TASK DATA:
..........

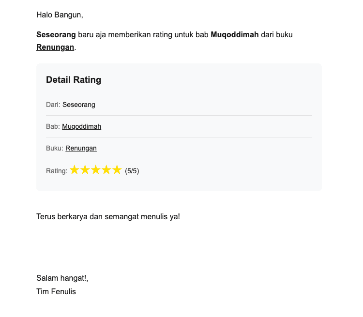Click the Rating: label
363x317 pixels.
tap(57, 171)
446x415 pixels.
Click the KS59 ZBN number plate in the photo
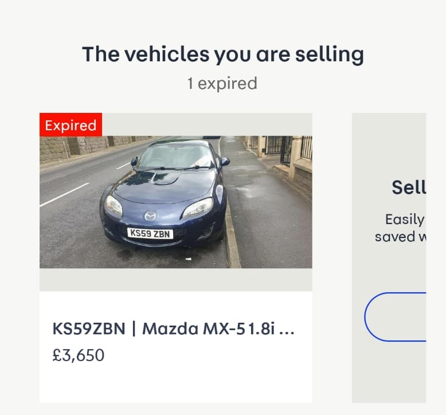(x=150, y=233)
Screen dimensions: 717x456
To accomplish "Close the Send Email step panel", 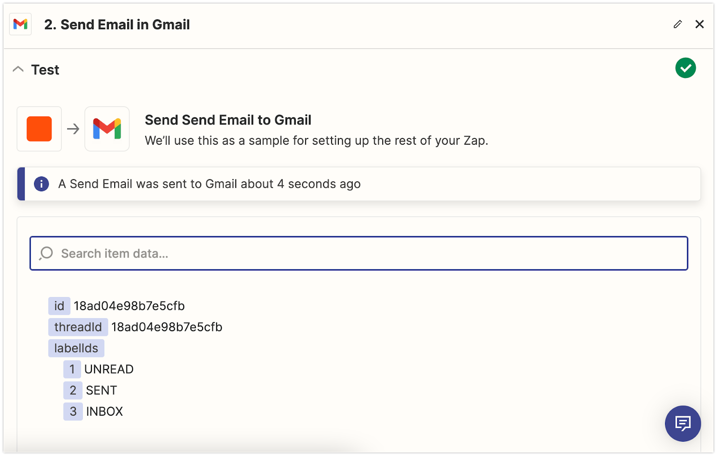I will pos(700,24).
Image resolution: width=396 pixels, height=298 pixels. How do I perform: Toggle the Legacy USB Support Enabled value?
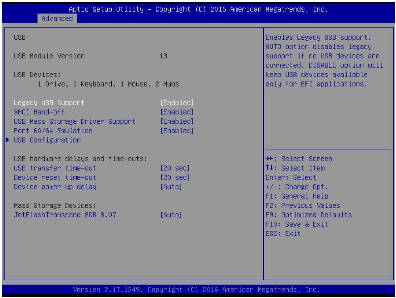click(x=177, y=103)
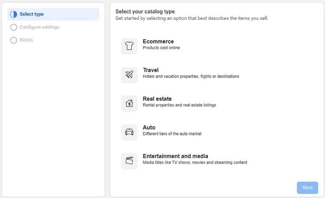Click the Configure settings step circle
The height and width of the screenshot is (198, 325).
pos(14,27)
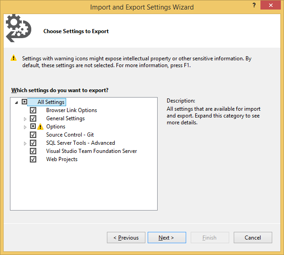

..........

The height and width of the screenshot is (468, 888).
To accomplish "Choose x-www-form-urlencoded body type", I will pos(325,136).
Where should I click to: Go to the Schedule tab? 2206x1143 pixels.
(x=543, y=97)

..........

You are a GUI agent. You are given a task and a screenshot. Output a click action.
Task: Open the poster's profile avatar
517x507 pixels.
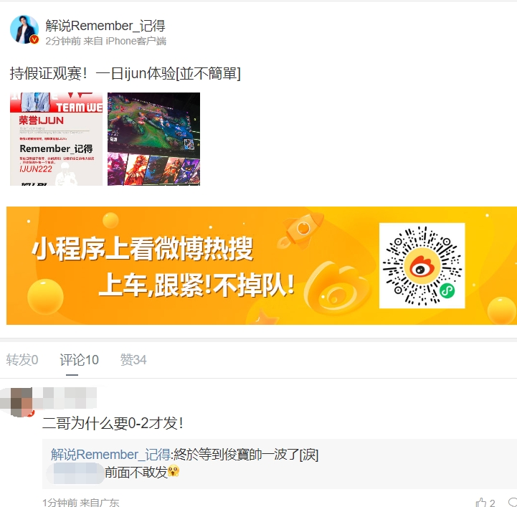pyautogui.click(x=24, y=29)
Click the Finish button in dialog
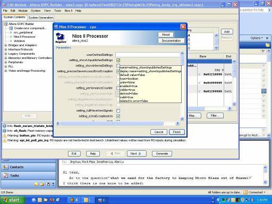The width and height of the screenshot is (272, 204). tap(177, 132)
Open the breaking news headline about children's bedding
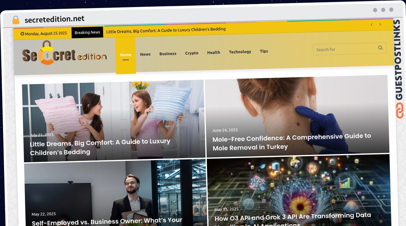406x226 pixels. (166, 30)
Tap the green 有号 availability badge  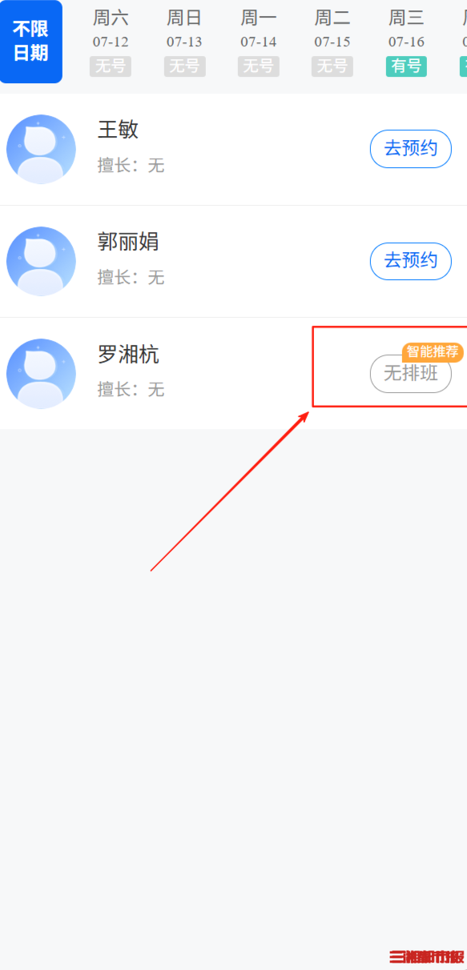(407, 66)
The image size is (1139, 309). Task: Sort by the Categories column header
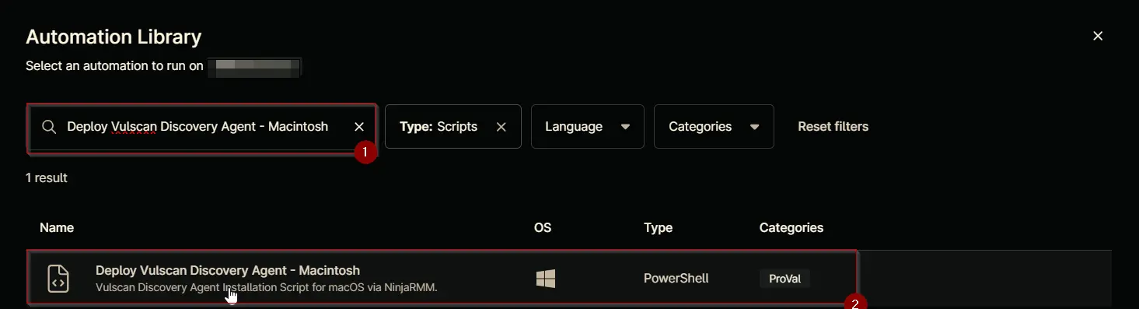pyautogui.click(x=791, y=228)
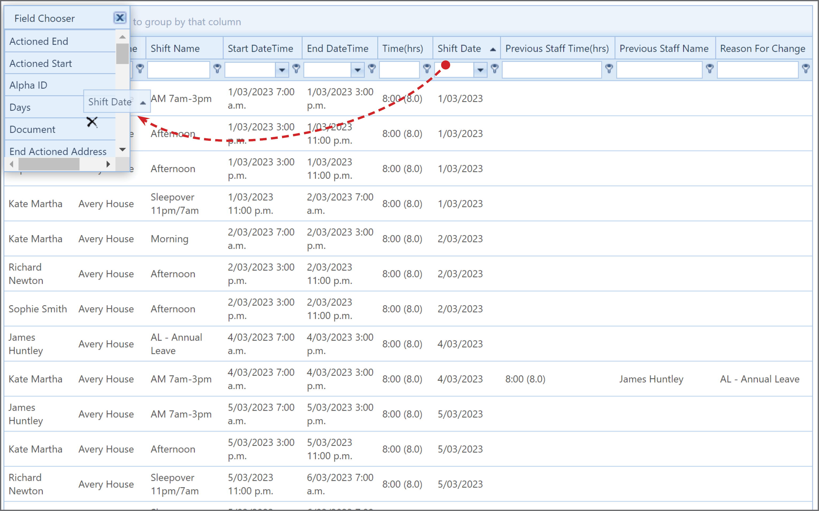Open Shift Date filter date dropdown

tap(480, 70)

..........

WHAT IS EXPECTED:
Copy out the rows, beginning at the line that contains "The height and width of the screenshot is (468, 888)." and stopping after the line that contains "(x=543, y=97)". Include the requests, and multiply only the click coordinates in the answers by 1.95, rounding each to a whole number with halves going up.

ANSWER TO THIS PROBLEM:
The height and width of the screenshot is (468, 888).
To accomplish "Choose x-www-form-urlencoded body type", I will pos(634,265).
Where should I click to: Go to the Schedule tab? 2206x1143 pixels.
(x=1059, y=189)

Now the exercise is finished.